* **WHAT YOU ARE ASKED TO DO**: Restate the opening lines of the material below word for word, stopping after the line that contains "You are a computer-use agent. Screen".

- - -

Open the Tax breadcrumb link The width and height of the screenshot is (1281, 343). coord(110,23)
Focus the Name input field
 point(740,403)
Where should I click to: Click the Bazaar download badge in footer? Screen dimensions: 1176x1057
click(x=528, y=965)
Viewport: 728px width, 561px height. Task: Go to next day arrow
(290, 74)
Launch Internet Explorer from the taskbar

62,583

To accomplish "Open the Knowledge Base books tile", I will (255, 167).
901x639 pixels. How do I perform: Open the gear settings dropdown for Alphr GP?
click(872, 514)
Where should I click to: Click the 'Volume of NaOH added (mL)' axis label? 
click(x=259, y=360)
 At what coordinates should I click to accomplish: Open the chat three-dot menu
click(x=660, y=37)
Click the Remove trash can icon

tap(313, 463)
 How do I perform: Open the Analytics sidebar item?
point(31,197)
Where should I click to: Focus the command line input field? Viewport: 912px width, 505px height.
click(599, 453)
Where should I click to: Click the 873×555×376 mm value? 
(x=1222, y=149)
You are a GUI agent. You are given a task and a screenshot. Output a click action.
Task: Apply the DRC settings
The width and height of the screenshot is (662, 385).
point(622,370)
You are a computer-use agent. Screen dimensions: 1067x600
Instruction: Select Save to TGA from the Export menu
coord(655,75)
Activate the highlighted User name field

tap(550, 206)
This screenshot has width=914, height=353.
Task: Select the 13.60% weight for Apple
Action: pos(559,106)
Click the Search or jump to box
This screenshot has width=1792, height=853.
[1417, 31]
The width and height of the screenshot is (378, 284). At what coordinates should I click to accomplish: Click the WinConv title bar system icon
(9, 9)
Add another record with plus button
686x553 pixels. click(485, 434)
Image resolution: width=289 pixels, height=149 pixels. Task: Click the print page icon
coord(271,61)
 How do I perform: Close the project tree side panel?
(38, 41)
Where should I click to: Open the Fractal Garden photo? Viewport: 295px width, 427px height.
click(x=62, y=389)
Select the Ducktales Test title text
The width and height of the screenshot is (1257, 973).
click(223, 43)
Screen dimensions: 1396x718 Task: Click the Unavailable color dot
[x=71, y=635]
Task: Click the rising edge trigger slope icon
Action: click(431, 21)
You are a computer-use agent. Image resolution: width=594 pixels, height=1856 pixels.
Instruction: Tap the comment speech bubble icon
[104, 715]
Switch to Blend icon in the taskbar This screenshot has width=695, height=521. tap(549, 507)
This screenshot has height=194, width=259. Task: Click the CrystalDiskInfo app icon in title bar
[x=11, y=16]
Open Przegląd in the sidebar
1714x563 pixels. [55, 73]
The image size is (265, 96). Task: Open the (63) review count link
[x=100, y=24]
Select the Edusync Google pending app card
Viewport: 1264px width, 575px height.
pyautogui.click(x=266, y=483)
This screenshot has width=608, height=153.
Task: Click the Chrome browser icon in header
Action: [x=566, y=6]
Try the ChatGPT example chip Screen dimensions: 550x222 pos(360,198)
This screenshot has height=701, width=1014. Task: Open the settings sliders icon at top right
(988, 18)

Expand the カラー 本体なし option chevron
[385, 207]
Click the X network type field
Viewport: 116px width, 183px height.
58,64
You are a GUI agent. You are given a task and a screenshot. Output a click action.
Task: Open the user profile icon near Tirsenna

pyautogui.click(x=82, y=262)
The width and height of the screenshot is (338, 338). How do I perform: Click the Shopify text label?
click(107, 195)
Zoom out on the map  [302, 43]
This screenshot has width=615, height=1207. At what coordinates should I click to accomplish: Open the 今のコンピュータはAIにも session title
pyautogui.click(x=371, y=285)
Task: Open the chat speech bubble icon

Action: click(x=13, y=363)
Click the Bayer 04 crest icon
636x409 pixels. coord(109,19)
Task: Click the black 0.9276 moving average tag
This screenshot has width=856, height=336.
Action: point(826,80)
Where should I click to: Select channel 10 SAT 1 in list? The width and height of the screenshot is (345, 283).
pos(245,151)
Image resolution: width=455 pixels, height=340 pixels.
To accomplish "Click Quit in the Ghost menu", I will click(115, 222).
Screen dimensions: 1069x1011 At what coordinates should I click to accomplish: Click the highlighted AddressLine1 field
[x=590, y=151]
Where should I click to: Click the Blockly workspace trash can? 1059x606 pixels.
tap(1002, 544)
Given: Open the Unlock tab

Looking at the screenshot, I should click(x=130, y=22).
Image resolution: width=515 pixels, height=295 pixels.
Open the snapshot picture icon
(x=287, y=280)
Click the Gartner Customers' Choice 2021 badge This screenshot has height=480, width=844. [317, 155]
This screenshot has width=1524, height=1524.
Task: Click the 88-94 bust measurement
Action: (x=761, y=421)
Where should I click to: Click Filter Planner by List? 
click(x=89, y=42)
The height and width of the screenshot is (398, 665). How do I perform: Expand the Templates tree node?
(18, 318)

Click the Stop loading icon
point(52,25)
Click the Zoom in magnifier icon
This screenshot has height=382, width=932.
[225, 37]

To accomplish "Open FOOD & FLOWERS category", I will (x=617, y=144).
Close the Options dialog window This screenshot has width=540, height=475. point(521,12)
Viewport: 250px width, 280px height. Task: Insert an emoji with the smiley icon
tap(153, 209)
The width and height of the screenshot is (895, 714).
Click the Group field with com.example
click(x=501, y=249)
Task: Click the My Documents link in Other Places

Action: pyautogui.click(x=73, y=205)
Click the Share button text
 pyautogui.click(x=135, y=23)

- - -

* **SOLUTION**:
Open the Tax breadcrumb link The width and height of the screenshot is (1281, 343). coord(110,23)
Focus the Name input field
 point(740,403)
Where should I click to: Click the Bazaar download badge in footer? Screen dimensions: 1176x1057
click(x=528, y=965)
Viewport: 728px width, 561px height. Task: Go to next day arrow
(290, 74)
Launch Internet Explorer from the taskbar

62,583

To accomplish "Open the Knowledge Base books tile", I will (255, 167).
901x639 pixels. How do I perform: Open the gear settings dropdown for Alphr GP?
click(872, 514)
Where should I click to: Click the 'Volume of NaOH added (mL)' axis label? 
click(x=259, y=360)
 At what coordinates should I click to accomplish: Open the chat three-dot menu
click(x=660, y=37)
Click the Remove trash can icon

tap(313, 463)
 How do I perform: Open the Analytics sidebar item?
point(31,197)
Where should I click to: Focus the command line input field? Viewport: 912px width, 505px height.
click(599, 453)
Where should I click to: Click the 873×555×376 mm value? 
(x=1222, y=149)
You are a GUI agent. You are given a task and a screenshot. Output a click action.
Task: Apply the DRC settings
The width and height of the screenshot is (662, 385).
point(622,370)
You are a computer-use agent. Screen dimensions: 1067x600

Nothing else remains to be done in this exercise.